→ **What you need to do**
State how many lines in the records hold the word "computer", giving the number and no other text.

→ **Dataset**
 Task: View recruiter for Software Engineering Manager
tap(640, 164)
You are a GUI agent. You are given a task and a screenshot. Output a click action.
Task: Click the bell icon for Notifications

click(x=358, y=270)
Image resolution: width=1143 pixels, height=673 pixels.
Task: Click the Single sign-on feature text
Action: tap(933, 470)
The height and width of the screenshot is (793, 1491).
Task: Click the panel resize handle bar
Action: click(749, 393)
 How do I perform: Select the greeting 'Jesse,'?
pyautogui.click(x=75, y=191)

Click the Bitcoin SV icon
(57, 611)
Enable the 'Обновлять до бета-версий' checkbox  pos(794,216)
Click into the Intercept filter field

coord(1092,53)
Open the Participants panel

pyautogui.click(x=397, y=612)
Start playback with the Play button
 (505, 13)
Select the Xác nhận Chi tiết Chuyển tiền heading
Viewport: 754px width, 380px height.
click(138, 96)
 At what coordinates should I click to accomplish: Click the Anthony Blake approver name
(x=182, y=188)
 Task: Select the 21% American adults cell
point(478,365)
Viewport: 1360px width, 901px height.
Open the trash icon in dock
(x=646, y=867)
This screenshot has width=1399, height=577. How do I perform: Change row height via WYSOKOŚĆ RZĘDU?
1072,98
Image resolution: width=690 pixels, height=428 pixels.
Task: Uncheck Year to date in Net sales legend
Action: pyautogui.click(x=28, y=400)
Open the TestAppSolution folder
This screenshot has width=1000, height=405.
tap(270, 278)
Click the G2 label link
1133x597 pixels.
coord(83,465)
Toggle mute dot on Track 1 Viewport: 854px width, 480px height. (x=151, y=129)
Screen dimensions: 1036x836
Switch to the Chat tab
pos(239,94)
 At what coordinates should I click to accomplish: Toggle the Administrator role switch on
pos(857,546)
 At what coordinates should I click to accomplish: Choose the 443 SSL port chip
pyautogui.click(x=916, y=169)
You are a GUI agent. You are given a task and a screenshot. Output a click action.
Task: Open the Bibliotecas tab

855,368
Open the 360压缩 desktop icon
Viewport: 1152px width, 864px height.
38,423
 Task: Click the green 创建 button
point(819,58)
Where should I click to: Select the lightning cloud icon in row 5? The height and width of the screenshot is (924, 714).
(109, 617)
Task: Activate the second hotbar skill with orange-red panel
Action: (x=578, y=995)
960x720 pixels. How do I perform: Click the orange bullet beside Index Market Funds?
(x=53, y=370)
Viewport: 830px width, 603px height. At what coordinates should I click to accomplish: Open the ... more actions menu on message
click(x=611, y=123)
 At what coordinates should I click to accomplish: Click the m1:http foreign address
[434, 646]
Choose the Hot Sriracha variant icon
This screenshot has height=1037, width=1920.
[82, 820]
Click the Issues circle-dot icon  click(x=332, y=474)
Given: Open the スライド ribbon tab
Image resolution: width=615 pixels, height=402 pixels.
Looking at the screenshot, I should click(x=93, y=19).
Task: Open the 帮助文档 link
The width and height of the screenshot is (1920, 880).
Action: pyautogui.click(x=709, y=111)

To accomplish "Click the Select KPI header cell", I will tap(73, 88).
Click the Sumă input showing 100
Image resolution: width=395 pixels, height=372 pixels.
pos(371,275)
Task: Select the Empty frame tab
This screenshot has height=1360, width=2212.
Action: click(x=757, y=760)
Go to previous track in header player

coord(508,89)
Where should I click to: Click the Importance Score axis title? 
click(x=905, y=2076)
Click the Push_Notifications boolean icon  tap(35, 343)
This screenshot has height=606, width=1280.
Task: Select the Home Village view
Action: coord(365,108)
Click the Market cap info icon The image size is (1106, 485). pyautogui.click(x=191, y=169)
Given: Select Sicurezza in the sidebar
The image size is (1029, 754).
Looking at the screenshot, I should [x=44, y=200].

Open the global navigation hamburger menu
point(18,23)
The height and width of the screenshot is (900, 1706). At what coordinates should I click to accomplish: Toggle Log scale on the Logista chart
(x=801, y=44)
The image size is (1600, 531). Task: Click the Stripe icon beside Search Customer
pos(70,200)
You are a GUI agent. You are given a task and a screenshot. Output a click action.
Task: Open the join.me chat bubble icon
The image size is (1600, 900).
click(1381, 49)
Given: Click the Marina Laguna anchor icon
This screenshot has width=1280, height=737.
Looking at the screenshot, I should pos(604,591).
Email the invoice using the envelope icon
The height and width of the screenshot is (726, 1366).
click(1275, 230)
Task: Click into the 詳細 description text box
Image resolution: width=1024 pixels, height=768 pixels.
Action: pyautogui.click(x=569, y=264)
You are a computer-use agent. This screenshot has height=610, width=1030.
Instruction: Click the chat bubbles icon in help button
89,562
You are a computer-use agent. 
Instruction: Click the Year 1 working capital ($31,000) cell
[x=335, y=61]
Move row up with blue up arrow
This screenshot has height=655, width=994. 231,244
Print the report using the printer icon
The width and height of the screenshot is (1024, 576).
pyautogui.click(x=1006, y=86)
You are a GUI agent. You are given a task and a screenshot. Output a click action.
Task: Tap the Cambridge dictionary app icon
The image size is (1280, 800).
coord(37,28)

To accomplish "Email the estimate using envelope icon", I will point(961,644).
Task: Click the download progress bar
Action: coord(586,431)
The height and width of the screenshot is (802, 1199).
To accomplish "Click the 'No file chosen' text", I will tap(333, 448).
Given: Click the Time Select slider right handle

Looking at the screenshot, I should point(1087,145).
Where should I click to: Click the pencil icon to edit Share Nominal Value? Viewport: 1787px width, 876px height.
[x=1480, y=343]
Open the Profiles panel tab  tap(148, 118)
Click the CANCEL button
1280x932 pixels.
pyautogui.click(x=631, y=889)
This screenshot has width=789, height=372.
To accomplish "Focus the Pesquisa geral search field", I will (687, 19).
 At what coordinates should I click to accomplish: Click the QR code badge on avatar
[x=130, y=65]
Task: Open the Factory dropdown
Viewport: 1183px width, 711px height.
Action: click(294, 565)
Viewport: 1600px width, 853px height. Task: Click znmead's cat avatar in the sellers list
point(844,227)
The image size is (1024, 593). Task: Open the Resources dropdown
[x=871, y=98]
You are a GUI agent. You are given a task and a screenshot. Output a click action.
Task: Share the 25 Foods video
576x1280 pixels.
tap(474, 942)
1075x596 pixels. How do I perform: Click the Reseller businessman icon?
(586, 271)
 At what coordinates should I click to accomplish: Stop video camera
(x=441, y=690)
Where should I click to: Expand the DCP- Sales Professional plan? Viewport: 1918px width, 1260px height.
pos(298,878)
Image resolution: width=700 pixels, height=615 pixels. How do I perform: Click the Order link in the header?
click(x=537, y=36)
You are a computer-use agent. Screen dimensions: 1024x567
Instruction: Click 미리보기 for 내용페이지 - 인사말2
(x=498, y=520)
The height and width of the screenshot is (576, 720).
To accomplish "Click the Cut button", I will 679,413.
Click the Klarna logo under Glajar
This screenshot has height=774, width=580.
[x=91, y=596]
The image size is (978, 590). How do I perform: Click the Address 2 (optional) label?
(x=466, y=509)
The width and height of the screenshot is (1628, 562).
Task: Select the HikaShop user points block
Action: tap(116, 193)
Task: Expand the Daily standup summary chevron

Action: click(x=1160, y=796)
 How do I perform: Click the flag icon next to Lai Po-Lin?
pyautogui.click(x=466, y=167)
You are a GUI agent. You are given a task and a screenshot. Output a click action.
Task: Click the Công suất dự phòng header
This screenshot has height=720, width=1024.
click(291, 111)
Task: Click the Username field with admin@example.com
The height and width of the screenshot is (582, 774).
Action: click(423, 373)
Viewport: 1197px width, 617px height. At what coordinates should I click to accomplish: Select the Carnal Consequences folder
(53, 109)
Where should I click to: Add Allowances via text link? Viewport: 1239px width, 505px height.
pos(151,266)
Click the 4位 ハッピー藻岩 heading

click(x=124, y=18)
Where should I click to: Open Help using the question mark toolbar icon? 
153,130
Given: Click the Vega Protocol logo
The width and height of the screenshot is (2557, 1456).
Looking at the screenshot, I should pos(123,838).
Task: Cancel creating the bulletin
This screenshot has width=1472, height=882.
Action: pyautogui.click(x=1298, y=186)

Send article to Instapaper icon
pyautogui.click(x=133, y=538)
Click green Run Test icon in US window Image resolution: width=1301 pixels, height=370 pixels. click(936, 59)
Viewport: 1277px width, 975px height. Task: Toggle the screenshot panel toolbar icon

→ **Solution to this exercise**
3